In how many primitive pythagorean triples can some odd integer $a$ be a non-hypoteneuse edge?

In how many primitive pythagorean triples can some odd, positive integer $a$ be a non-hypoteneuse edge?

In the footnote to this question Daniel Fischer does most of the work:

Let $a$ be the odd integer in the primitive triple satisfying $a^2+b^2=c^2$. Then a common divisor of $c-b$ and $c+b$ would also divide $2c$ and $2b$.

If $a$ is odd then $c-b$ and $c+b$ must also be odd, so $\gcd(c-b,c+b) > = \gcd(b,c)$. Therefore the primitive triples containing $a$ as an odd leg are in bijection with the factorisations of $a^2$ into two coprime factors.

If the factors are to be coprime then every set of similar primes must be collected into a single factor, therefore only the number of distinct prime factors in $a$ controls the enumeration.

> **Short task**
Revise the Pythagorean triples post starting at "In how many primitive pythagorean triples can some odd, positive" and ending at "two coprime factors.", putting "one-to-one correspondence" in place of "bijection".

> **Dataset extract**
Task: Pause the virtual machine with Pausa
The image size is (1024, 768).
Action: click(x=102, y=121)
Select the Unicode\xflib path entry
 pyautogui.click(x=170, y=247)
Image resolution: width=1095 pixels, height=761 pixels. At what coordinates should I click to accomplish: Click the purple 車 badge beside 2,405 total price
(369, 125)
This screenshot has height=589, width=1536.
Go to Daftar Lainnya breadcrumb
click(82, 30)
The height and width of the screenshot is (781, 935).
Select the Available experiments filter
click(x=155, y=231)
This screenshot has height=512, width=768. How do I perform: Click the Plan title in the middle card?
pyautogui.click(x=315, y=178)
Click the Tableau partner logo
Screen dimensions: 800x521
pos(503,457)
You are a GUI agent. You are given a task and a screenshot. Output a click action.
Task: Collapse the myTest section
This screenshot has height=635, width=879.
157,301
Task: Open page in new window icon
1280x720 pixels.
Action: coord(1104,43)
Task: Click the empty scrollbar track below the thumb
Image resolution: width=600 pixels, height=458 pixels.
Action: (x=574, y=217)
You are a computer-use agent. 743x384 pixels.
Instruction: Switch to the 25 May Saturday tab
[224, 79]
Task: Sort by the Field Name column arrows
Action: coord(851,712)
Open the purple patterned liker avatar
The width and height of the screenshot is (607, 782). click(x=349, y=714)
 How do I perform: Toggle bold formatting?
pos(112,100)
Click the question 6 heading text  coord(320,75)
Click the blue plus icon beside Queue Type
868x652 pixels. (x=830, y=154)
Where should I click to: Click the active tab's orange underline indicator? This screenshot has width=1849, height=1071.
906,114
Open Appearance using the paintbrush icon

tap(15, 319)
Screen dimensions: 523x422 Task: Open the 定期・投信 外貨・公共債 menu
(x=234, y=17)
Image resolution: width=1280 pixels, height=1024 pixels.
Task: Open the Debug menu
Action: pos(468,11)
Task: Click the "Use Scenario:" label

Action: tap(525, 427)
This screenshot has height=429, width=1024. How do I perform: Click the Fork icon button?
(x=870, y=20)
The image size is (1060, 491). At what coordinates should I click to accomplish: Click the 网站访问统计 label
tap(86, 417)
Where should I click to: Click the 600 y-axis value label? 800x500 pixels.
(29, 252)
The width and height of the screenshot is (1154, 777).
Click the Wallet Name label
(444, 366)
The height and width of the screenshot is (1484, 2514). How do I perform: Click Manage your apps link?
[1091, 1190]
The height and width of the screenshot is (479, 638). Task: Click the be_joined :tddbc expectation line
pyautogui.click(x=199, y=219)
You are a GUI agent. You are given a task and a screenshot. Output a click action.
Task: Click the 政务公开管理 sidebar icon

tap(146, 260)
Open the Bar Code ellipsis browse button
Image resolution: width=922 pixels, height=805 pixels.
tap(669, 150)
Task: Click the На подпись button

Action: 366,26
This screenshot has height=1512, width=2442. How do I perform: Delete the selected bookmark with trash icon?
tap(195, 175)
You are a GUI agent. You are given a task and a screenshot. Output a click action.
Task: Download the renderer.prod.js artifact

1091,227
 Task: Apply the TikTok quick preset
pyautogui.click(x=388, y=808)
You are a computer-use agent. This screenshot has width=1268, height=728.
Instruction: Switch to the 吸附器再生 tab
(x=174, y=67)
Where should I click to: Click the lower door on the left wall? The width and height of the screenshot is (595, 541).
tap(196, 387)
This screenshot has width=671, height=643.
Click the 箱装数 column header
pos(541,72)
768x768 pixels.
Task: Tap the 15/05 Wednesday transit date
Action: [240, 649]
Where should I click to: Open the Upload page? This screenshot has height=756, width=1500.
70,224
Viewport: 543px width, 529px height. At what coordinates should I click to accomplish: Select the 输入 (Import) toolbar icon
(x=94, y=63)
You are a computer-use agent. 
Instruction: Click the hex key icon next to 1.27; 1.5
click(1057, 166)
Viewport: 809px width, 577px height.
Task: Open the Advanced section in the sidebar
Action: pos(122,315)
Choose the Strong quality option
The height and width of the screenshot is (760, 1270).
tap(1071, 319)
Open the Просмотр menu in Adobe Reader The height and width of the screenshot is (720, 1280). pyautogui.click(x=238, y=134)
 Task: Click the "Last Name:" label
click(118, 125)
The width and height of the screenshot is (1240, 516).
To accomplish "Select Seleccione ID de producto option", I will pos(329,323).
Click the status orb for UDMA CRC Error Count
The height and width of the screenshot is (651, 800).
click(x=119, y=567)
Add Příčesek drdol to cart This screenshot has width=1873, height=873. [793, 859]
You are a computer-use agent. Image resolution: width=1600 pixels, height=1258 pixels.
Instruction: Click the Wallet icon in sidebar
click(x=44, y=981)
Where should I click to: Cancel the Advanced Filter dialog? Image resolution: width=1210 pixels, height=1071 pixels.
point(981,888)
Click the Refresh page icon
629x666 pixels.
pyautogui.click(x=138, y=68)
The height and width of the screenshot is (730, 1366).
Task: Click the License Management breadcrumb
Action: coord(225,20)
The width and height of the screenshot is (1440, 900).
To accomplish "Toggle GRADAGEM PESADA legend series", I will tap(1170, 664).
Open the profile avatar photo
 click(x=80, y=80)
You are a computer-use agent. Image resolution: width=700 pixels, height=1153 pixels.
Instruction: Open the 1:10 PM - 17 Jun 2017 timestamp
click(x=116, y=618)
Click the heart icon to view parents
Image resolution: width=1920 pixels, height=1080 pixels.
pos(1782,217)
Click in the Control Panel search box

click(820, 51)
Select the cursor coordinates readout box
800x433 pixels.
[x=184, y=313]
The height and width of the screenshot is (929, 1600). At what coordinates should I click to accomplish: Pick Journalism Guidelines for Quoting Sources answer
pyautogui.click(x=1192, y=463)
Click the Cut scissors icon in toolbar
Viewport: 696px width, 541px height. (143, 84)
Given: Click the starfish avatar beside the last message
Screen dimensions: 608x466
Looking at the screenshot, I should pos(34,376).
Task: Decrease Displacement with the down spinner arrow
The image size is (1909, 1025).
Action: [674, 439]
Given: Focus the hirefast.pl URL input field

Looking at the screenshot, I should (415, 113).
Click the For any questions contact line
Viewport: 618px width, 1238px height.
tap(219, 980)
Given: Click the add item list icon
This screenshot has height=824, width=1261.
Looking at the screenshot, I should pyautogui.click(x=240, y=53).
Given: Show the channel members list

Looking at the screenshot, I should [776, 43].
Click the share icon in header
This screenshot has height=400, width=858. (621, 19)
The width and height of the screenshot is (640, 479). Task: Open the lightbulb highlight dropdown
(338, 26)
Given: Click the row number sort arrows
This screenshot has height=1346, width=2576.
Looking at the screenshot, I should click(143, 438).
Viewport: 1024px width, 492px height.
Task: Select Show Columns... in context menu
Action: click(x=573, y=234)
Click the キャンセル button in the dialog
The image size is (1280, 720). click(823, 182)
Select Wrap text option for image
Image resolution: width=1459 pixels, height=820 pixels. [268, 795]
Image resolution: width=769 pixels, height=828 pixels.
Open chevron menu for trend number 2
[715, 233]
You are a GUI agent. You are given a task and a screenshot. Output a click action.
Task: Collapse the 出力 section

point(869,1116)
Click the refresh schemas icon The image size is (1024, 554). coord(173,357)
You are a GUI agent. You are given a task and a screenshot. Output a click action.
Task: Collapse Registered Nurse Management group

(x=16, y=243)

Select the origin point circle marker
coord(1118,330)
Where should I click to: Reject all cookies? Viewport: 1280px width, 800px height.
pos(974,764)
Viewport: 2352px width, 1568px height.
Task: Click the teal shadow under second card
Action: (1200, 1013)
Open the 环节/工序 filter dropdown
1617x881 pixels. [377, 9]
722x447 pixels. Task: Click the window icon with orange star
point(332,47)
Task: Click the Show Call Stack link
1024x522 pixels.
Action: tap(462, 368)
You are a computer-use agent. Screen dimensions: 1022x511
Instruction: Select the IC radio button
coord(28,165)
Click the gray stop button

> **Solution below**
In how many primitive pythagorean triples can some odd, positive integer $a$ be a non-hypoteneuse edge?

In the footnote to this question Daniel Fischer does most of the work:

Let $a$ be the odd integer in the primitive triple satisfying $a^2+b^2=c^2$. Then a common divisor of $c-b$ and $c+b$ would also divide $2c$ and $2b$.

If $a$ is odd then $c-b$ and $c+b$ must also be odd, so $\gcd(c-b,c+b) > = \gcd(b,c)$. Therefore the primitive triples containing $a$ as an odd leg are in one-to-one correspondence with the factorisations of $a^2$ into two coprime factors.